Sorry, but Veniero's is just so much better.

Anonymous said...

This place is really gross. It's like walking into a museum. Can't believe there is so much love here.

HippieChick said...

NOOOOOOOO!!!!! I cannot bear the thought. I will drop by soonest and ASK them about it. Can't stand Veniero's except for eclairs and DeR's Italian ices are much much better. I bring everybody there including yes, celeb friends (and late husband), and they all love the place. I've been going there since I moved into the EV in 1968 and I will be shattered if it closes...

Jonathan said...

I woke up to the smell of their baked goods every morning for years, way back when....My bedroom window overlooked their back door. Lemon ice on summer nights...cannoli fresh. I heard that all the tile in there had been "lifted" by masons working on the subways in the early years..'bye Di Roberti's.

Anonymous said...

It would be great if you could get an interview with one of the family members to get the full story. Not to make more work for you!

Anonymous said...

Just came from DeRobertis and the girl behind the counter hadn't heard a peep about the building being sold/a potential shut down of the shop. She seemed like she was family, so she would know. If she was FOS she was a great actress. I hope they don't close. Just reporting back...EV Grieve. You sure?

BaHa said...

Got there every couple of weeks to stock up on lemon cookies, and to bitch about men when with the older womnan behind the counter, whom I've known for over thirty years.

EV Grieve said...

@ anon 10:23

The building hasn't been sold yet — just on the market… I do hope that the marketing materials from the broker are incorrect. The screen grab of the documents that are being sent to potential buyers show the retail space will be delivered vacant.

The Manganaro family put their building up for sale on 9th Avenue in 2011 and said that they were staying put… and they closed a year later.

Anonymous said...

Is summer bringing out the BS in the brokerage community just to see what they can stir up? It could in fact just be that something to add to the summer sales season. When I told them about the initial listing report is when you saw it go down and evaporate. Should I give them a call to put the rumors to rest?

Anonymous said...

I find it odd that an employee doesn't know the building is for sale, especially if she is family. I was there at the beginning of the year and heard Annie tell a customer that the holiday season was really slow, that business was off.

Anonymous said...

What is it with this country and tearing everything down?

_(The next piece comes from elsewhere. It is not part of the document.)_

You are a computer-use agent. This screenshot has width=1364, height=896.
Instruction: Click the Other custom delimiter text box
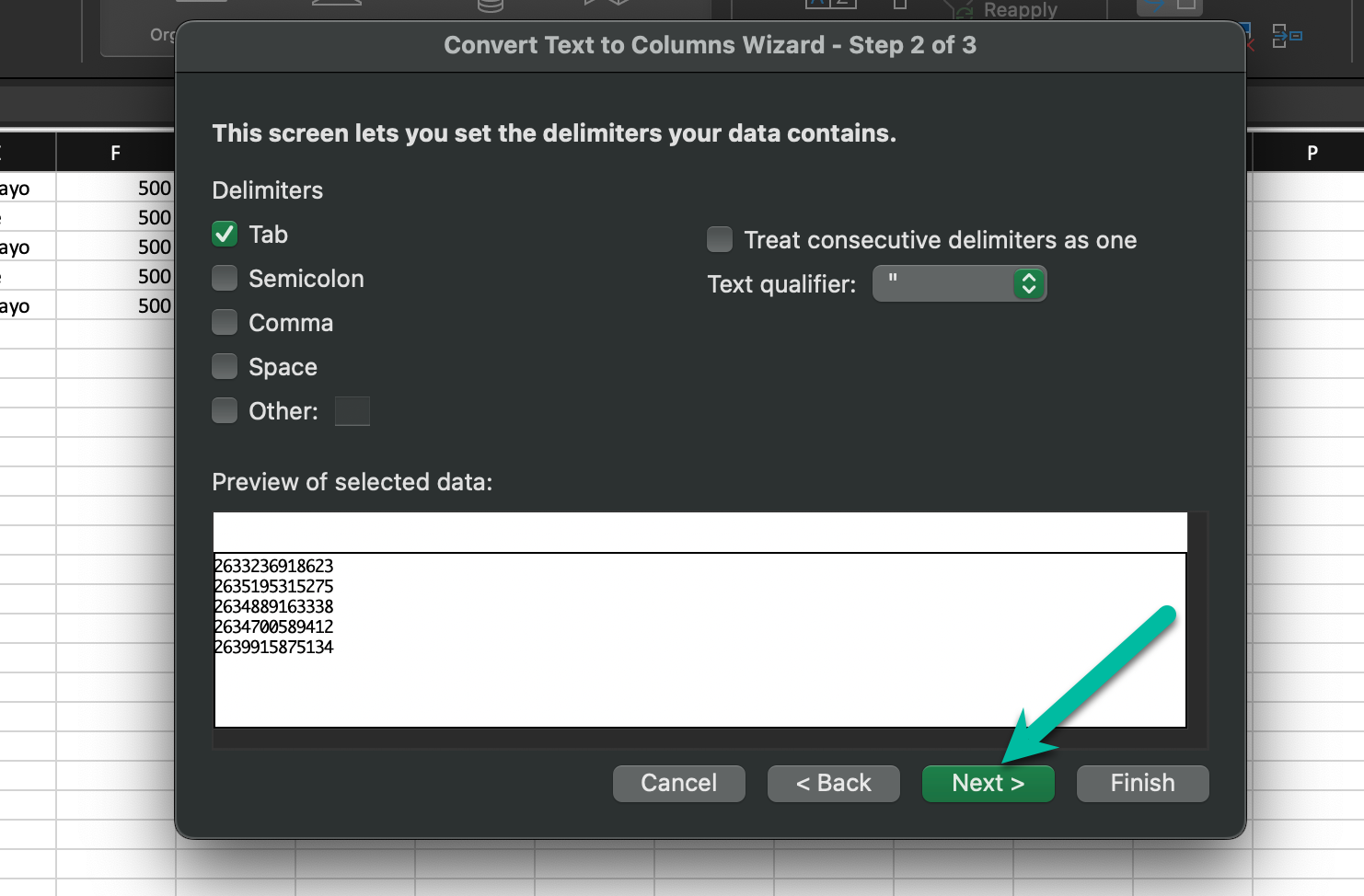pyautogui.click(x=353, y=411)
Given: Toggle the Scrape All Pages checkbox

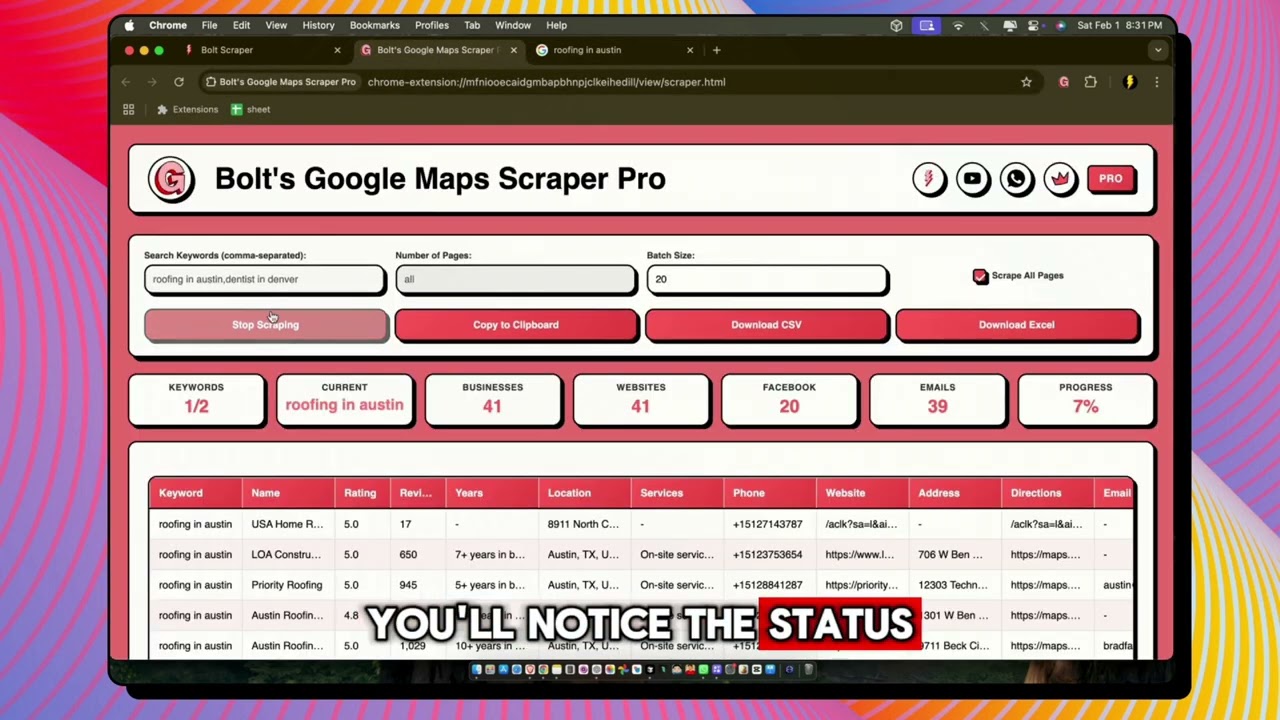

Ken from Ken's Kitchen said...

Seiously, De Robertis closing would be a tragedy.

deb sprague said...

"starts"? sigh.....

Sally Eckhoff said...

"To get into De Robertis’ you passed between two glass pastry cases piled with those alien cookies only Italian bakers know how to make: vivid pink and green leaf shapes, iced white domes with crimson jelly nipples, ominous chunks of meringue on flat wafers they called ossi di morti—Bones of the Dead."
—from F*ck Art (Let's Dance). I wrote about East Village food, art, and music in the 1980s in this book. If you're reading this and you moved to NY before 1988, you're probably in it.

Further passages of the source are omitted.